From the Chicago Tribune:

Consumers who live in sales-tax states, such as Illinois, owe state sales tax on their Internet purchases, whether they pay it during virtual checkout or when they file their state income tax returns. But few actually pay unless tax is collected at checkout. That has the effect of making online purchases cheaper than those at bricks-and-mortar retailers.

In March 2011, Illinois passed the Main Street Fairness Act, informally dubbed the Amazon-tax law. Before the law, online retailers were forced to collect and remit sales taxes on purchases made by Illinois residents only if the online retailer had a “physical presence” in the state. For example, Sears must collect sales tax on virtual checkout at Sears.com because it has a headquarters and retail stores in Illinois. But Amazon.com does not have a physical presence and did not have to collect tax on checkout.

Cook County Circuit Court Judge Robert Lopez Cepero said in court Wednesday that the Illinois law violated the commerce clause of the U.S. Constitution, which limits who a state can tax, and that the law conflicted with the federal Internet Tax Freedom Act, which prohibits some types of Internet-related taxes.
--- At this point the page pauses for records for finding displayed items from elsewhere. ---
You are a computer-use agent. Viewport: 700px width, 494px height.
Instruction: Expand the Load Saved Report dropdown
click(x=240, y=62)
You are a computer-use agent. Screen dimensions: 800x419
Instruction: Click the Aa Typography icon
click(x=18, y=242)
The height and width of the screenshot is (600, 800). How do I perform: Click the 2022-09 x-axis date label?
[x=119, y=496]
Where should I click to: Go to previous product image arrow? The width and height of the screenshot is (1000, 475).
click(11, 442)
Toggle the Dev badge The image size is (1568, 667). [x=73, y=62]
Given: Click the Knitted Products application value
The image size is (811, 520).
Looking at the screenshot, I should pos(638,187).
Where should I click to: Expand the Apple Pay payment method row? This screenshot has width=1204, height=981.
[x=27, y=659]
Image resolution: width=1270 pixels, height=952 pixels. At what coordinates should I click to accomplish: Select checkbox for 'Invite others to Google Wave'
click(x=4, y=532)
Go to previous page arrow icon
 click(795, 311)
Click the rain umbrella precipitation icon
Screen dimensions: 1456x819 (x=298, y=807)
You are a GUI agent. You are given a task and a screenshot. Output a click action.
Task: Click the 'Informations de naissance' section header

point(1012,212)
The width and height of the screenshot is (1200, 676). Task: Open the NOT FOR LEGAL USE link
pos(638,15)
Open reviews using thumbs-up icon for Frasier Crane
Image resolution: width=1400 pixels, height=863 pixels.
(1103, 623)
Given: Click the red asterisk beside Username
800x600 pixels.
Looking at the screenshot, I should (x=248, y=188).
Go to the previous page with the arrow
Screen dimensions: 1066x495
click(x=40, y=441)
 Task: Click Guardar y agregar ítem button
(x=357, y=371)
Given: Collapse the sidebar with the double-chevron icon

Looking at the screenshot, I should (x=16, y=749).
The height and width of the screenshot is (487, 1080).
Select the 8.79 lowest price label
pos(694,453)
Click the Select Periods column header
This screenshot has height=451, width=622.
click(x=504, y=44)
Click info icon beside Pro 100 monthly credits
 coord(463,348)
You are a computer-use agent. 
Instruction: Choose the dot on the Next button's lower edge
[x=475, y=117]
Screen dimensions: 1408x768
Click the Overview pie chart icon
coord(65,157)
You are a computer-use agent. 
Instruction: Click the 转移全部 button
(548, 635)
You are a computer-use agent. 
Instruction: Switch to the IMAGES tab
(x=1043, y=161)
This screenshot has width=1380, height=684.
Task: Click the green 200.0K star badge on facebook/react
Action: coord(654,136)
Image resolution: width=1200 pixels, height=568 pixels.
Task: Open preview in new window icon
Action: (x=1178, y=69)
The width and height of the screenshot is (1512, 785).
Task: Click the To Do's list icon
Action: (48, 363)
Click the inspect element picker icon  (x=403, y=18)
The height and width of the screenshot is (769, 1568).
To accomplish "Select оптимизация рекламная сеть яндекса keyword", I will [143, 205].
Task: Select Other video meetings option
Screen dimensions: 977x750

He directed parties to draft an order reflecting his opinion.

The quick decision Wednesday was unexpected, even to officials of the Performance Marketing Association, said PMA Executive Director Rebecca Madigan. “The judge pointed out and agreed with us that the state overreached its boundaries in trying to regulate interstate commerce,” Madigan said. “We…believe it paves the way for Internet marketing affiliates to get back in business in Illinois.” However, the battle has just begun, said David Vite, president of the Illinois Retail Merchants Association, which supports the law. “This is the first step in a very long battle,” Vite said. “We have seen local judges be overturned regularly on these kinds of questions.”

While several states have passed or are considering passing an “Amazon Tax” compelling online retailers to collect sales tax on purchases made by the state’s residents, the victory in Illinois — which comes on the heels of a similar ruling in federal court regarding an Amazon Tax instituted in 2010 in Colorado — is a strong indication that the courts may well view the tax as an overreach of state powers, and a violation of Quill v. North Dakota.